[Dataset entries]
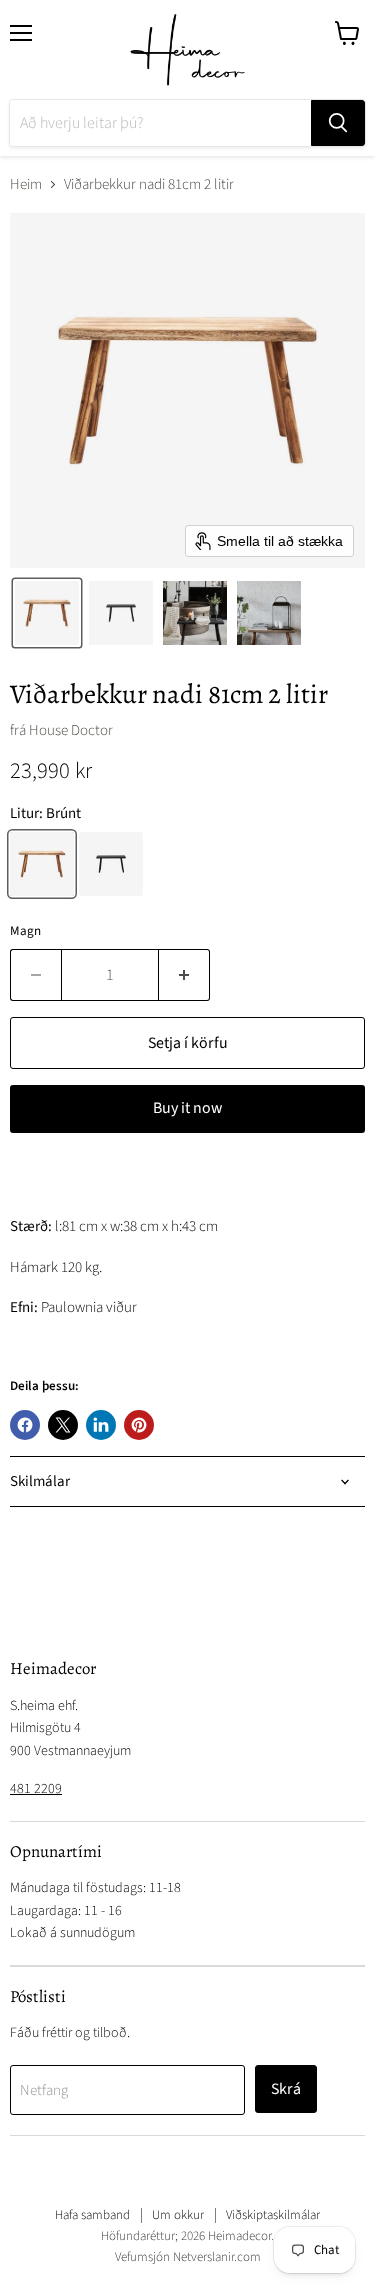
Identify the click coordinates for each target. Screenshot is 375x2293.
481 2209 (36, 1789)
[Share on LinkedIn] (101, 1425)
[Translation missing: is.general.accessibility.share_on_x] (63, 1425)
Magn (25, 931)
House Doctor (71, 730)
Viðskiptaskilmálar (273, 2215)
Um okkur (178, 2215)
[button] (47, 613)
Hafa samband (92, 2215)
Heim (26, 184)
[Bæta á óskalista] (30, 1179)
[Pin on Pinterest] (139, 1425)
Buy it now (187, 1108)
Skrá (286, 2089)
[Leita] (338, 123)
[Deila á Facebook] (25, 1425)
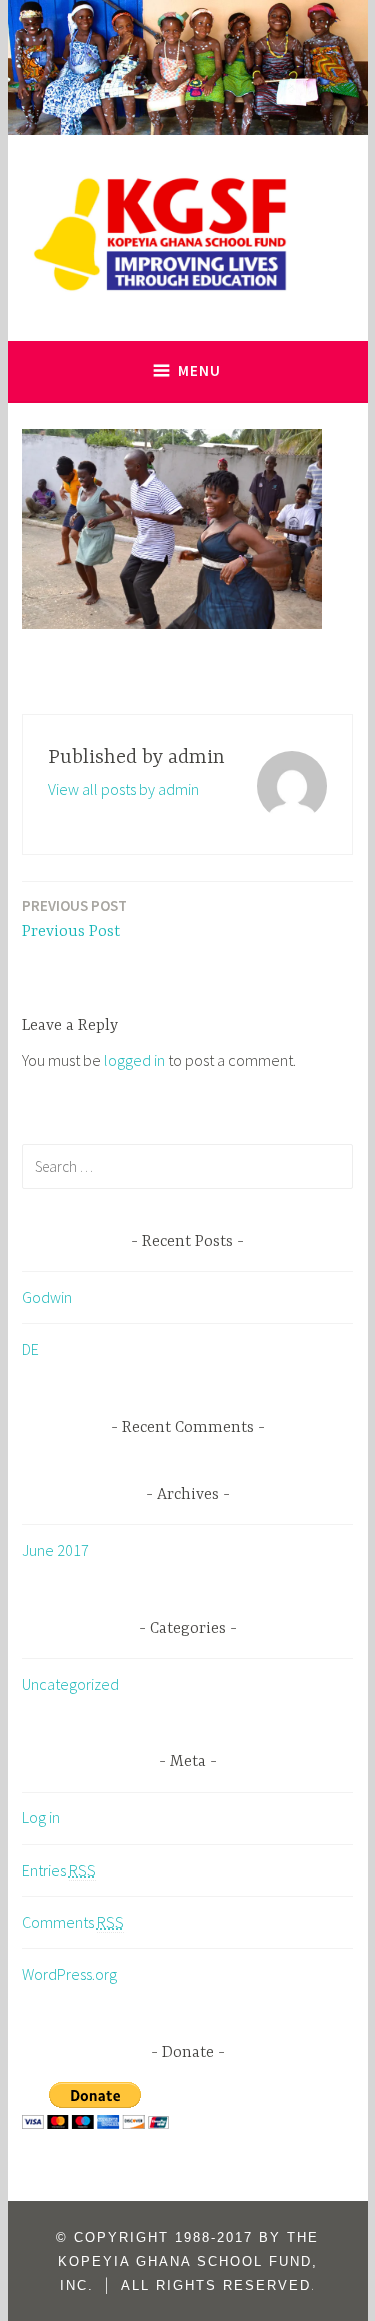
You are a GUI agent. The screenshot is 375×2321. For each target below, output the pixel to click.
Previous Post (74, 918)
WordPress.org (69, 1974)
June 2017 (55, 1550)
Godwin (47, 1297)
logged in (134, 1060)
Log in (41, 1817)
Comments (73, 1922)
==
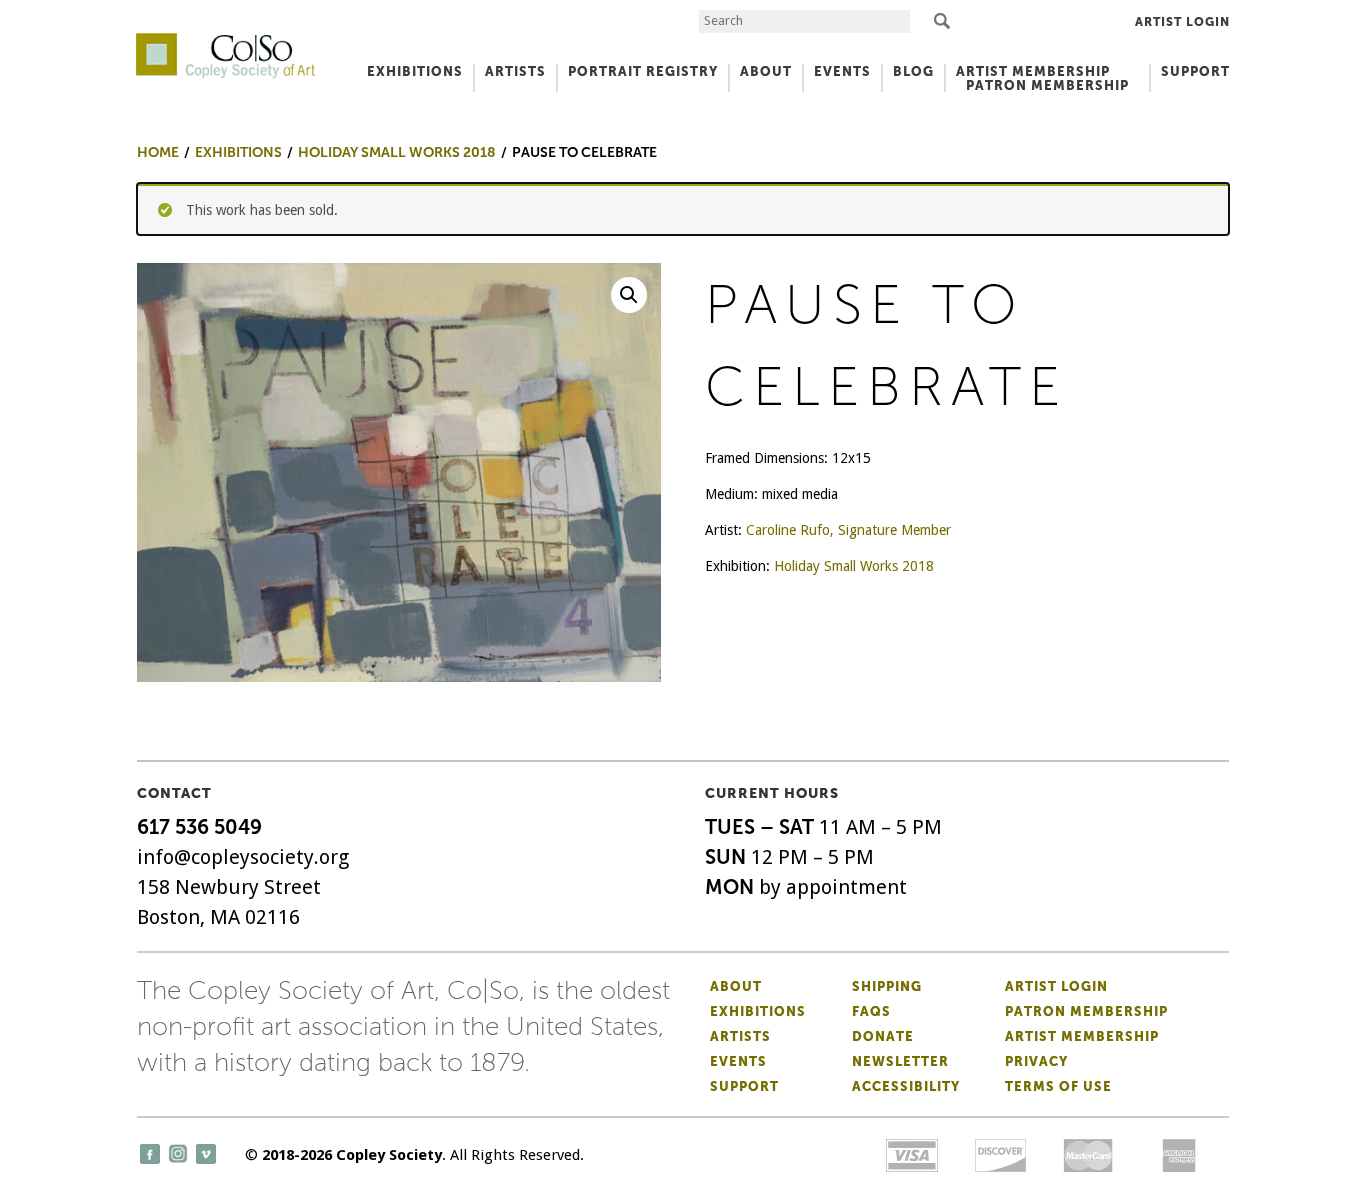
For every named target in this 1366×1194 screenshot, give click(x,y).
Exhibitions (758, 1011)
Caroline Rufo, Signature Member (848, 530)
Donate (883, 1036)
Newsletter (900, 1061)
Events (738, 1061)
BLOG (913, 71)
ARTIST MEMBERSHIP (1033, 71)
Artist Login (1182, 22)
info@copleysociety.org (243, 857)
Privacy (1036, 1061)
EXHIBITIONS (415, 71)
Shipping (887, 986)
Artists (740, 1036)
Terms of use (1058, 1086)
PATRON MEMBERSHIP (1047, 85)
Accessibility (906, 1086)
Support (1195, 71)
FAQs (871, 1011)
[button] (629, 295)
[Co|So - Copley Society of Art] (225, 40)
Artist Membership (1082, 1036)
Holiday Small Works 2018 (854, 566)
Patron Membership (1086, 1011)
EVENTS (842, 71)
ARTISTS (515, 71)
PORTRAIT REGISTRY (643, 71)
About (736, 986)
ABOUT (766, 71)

[Your instructions] Filter the lines above so that only those with the string "click" remain, then copy them.

[Completed task]
Identify the click coordinates for each target. Screenshot is 375x2293.
You are a GUI agent. The screenshot is 375×2321. For each target below, output the pixel to click.
For every named target in this 1366×1194 screenshot, give click(x,y).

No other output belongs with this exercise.